> [Exercise requirements]: Output all of the data verbatim.
Segment Start: Data
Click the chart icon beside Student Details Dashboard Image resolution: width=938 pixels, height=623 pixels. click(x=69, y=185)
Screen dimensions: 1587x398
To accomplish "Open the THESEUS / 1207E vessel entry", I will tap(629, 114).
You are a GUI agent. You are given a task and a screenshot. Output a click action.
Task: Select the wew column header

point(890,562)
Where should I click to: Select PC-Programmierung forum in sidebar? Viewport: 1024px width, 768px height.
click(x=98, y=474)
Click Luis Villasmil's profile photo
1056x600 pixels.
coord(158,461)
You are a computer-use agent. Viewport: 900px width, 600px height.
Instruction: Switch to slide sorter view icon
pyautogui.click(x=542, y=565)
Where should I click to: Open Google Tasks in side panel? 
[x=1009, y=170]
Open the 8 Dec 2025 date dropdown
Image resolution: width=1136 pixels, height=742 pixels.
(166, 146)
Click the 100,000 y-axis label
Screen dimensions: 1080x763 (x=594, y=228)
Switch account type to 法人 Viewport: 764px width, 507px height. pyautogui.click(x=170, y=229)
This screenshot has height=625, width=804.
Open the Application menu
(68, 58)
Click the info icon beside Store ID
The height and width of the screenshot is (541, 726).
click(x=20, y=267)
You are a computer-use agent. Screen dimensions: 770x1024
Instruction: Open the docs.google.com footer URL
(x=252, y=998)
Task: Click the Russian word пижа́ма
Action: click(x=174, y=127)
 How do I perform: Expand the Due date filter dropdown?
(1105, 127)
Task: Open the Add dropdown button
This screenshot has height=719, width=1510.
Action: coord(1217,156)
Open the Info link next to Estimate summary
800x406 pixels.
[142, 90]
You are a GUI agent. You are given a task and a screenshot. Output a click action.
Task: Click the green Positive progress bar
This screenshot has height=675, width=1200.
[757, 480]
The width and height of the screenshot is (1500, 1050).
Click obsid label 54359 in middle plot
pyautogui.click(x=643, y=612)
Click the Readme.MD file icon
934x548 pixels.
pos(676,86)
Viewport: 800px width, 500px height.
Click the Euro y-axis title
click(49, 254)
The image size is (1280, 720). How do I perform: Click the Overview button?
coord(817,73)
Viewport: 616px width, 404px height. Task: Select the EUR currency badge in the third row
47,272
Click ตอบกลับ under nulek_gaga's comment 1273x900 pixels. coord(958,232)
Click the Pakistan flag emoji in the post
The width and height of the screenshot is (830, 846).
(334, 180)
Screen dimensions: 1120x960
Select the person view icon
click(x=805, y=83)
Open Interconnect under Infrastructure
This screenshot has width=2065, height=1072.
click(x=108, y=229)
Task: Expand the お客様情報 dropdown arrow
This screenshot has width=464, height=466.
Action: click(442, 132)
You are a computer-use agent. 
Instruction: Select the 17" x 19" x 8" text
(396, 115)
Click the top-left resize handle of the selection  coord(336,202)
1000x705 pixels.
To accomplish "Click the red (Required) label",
Segment End: Data
> [Answer to this task]:
Click the chart icon beside Student Details Dashboard Image resolution: width=938 pixels, height=623 pixels. click(x=69, y=185)
Screen dimensions: 1587x398
To accomplish "Open the THESEUS / 1207E vessel entry", I will tap(629, 114).
You are a GUI agent. You are given a task and a screenshot. Output a click action.
Task: Select the wew column header

point(890,562)
Where should I click to: Select PC-Programmierung forum in sidebar? Viewport: 1024px width, 768px height.
click(x=98, y=474)
Click Luis Villasmil's profile photo
1056x600 pixels.
coord(158,461)
You are a computer-use agent. Viewport: 900px width, 600px height.
Instruction: Switch to slide sorter view icon
pyautogui.click(x=542, y=565)
Where should I click to: Open Google Tasks in side panel? 
[x=1009, y=170]
Open the 8 Dec 2025 date dropdown
Image resolution: width=1136 pixels, height=742 pixels.
(166, 146)
Click the 100,000 y-axis label
Screen dimensions: 1080x763 (x=594, y=228)
Switch account type to 法人 Viewport: 764px width, 507px height. pyautogui.click(x=170, y=229)
This screenshot has height=625, width=804.
Open the Application menu
(68, 58)
Click the info icon beside Store ID
The height and width of the screenshot is (541, 726).
click(x=20, y=267)
You are a computer-use agent. Screen dimensions: 770x1024
Instruction: Open the docs.google.com footer URL
(x=252, y=998)
Task: Click the Russian word пижа́ма
Action: click(x=174, y=127)
 How do I perform: Expand the Due date filter dropdown?
(1105, 127)
Task: Open the Add dropdown button
This screenshot has height=719, width=1510.
Action: coord(1217,156)
Open the Info link next to Estimate summary
800x406 pixels.
[142, 90]
You are a GUI agent. You are given a task and a screenshot. Output a click action.
Task: Click the green Positive progress bar
This screenshot has height=675, width=1200.
[757, 480]
The width and height of the screenshot is (1500, 1050).
Click obsid label 54359 in middle plot
pyautogui.click(x=643, y=612)
Click the Readme.MD file icon
934x548 pixels.
pos(676,86)
Viewport: 800px width, 500px height.
Click the Euro y-axis title
click(49, 254)
The image size is (1280, 720). How do I perform: Click the Overview button?
coord(817,73)
Viewport: 616px width, 404px height. Task: Select the EUR currency badge in the third row
47,272
Click ตอบกลับ under nulek_gaga's comment 1273x900 pixels. coord(958,232)
Click the Pakistan flag emoji in the post
The width and height of the screenshot is (830, 846).
(334, 180)
Screen dimensions: 1120x960
Select the person view icon
click(x=805, y=83)
Open Interconnect under Infrastructure
This screenshot has width=2065, height=1072.
click(x=108, y=229)
Task: Expand the お客様情報 dropdown arrow
This screenshot has width=464, height=466.
Action: click(442, 132)
You are a computer-use agent. 
Instruction: Select the 17" x 19" x 8" text
(396, 115)
Click the top-left resize handle of the selection  coord(336,202)
1000x705 pixels.
To accomplish "Click the red (Required) label",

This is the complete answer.